— Я просто выполнил свой долг, — чуть ли не извиняясь, оправдывался Марсин.
— Это тебе зачтется, — утешил его Лиминг. — За все получишь по заслугам.
— Не понимаю, — заныл Марсин, предчувствуя беду.
— Поймешь — не обрадуешься. И те грязные фаплапы, которые лупили меня во дворе, — тоже. Можешь передать, что наказание для них уже определено.
— Я не должен с тобой разговаривать, — сказал Марсин, смутно понимая, что чем дольше он стоит возле глазка, тем сильнее к нему прилипает. — Мне пора идти.
— Иди. Только мне кое-что нужно.
— Что?
— Мне нужен мой бопамагилви. Это та штука, которую забрал офицер.
— Ты ее не получишь без разрешения коменданта. А его нет, и не будет до завтрашнего утра.
— А мне-то что. Мне он нужен сейчас.
— Сейчас нельзя.
— Ну и ладно. — Лиминг небрежно махнул рукой. — Сделаю еще один.
— Не положено, — крайне неуверенно напомнил Марсин.

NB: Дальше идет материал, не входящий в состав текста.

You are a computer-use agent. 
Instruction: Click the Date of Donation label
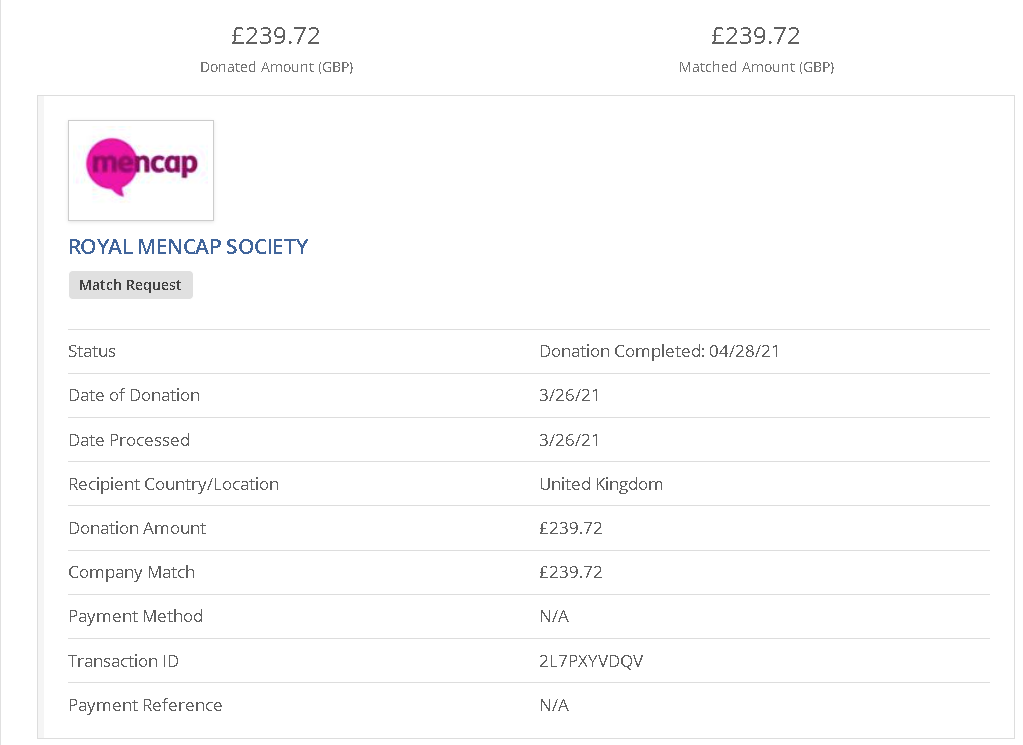(134, 395)
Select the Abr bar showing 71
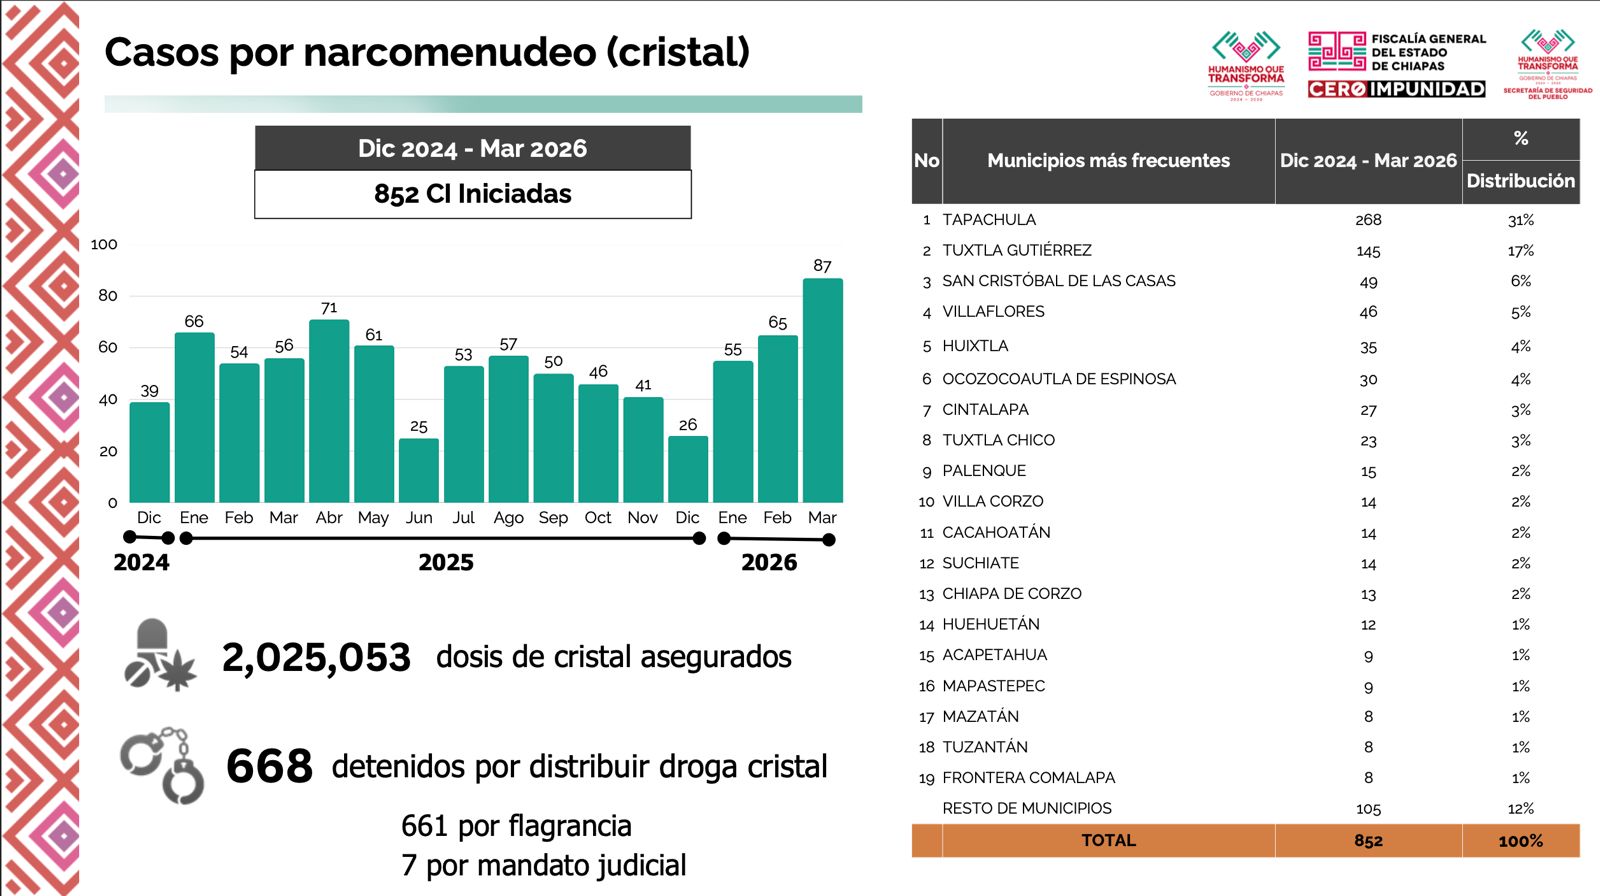Screen dimensions: 1600x896 pos(329,410)
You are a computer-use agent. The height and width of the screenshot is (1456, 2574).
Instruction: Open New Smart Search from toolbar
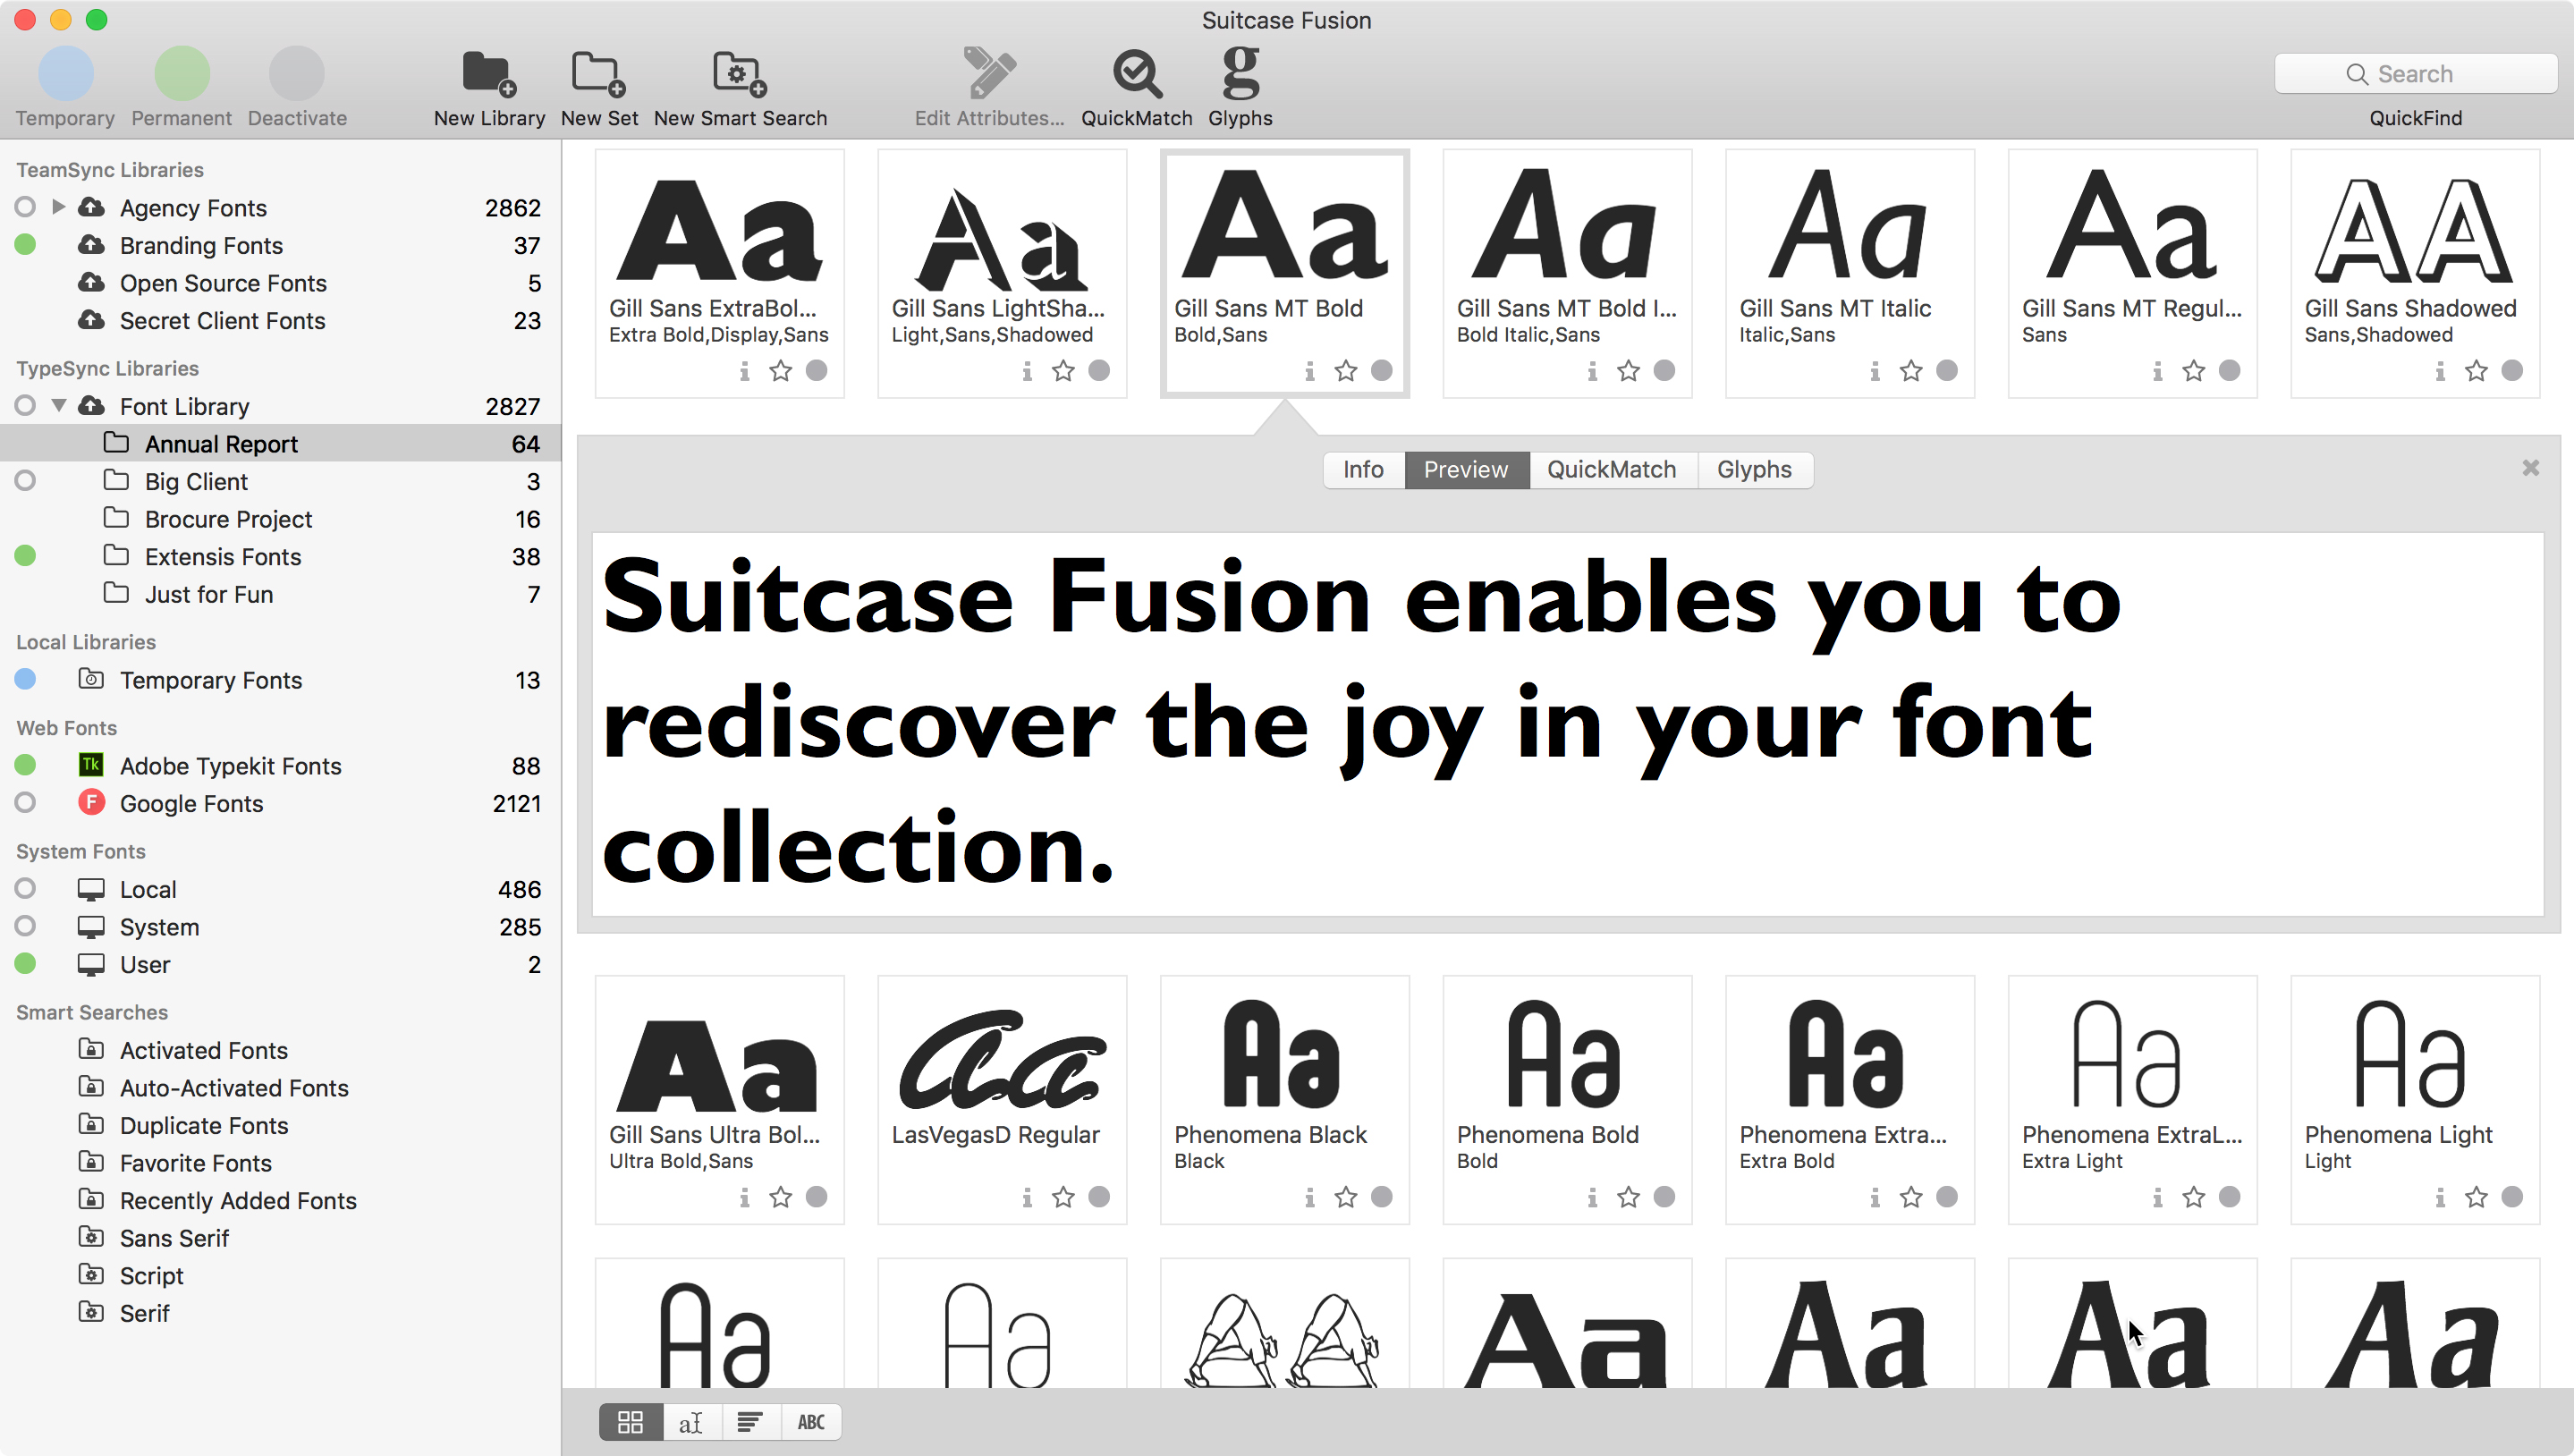(739, 75)
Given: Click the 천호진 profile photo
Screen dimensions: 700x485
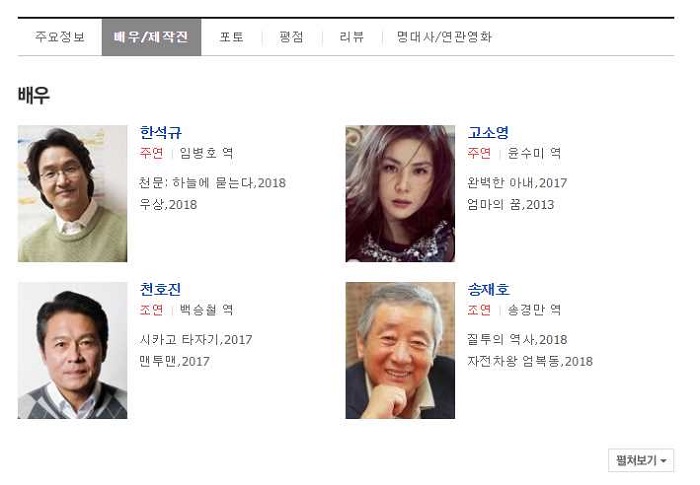Looking at the screenshot, I should click(x=72, y=350).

— Ха–ха! — ответил Лиминг.
Когда совсем стемнело, он достал из-под скамьи проволоку и смастерил вторую штуковину — точную копию первой. Ему дважды мешали, но никто ничего не заподозрил.
Окончив работу, он приставил скамью к стенке и влез на нее. Вынув из кармана новый моток проволоки, Лиминг крепко привязал один конец к среднему пруту решетки, а сам моток подвесил за окном. Разведя слюной пыль, он тщательно замазал блестящую поверхность проволочного кольца. Теперь заметить его можно было только уткнувшись в решетку носом. Затем он спустился на пол и поставил скамью на место. Окошко находилось так высоко, что нижняя часть решетки не была видна снизу.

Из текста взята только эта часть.